Source document.
-- Opening Marker --
From a cow to your morning cup of tea- have you ever wondered just how much milk travels before it finally reaches you? It takes many steps to ensure that healthy, nutritional milk gets delivered right to your doorstep.
First, you need a cow. It is imperative that the animal is in good health, has a nice sheen and is brought up with love and care. But sometimes, in the dairy industry, the onus tilts towards quantity and speed. Cows are often brought up with the bare minimum required to keep them alive and produce milk.
Most dairy companies source their milk from rural villages, where farmers or dairy farmers rear their own cows. These farmers milk their animals and keep what they require. The rest of the milk goes to a collection centre. At the collection centre, long queues of people gather every day with cans of milk every morning and evening.
From the collection centre, the milk goes to a chilling unit, where it is prepared for transportation. The entire journey takes between 96-120 hours. After chilling, milk is processed. It is cleaned, pasteurized and processed to be safe for consumption. However, the nutritional value of the milk varies every day.
-- Closing Marker --
What needs to be done. Transcribe the passage about milk's journey from cow to cup word for word, starting at "First, you need" and ending at "morning and evening.". The data that follows is not needed here.

Collected material.
-- Opening Marker --
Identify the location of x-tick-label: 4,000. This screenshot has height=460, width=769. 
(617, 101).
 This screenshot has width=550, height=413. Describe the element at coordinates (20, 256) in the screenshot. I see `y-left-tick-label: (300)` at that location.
-- Closing Marker --
Solution.
First, you need a cow. It is imperative that the animal is in good health, has a nice sheen and is brought up with love and care. But sometimes, in the dairy industry, the onus tilts towards quantity and speed. Cows are often brought up with the bare minimum required to keep them alive and produce milk.
Most dairy companies source their milk from rural villages, where farmers or dairy farmers rear their own cows. These farmers milk their animals and keep what they require. The rest of the milk goes to a collection centre. At the collection centre, long queues of people gather every day with cans of milk every morning and evening.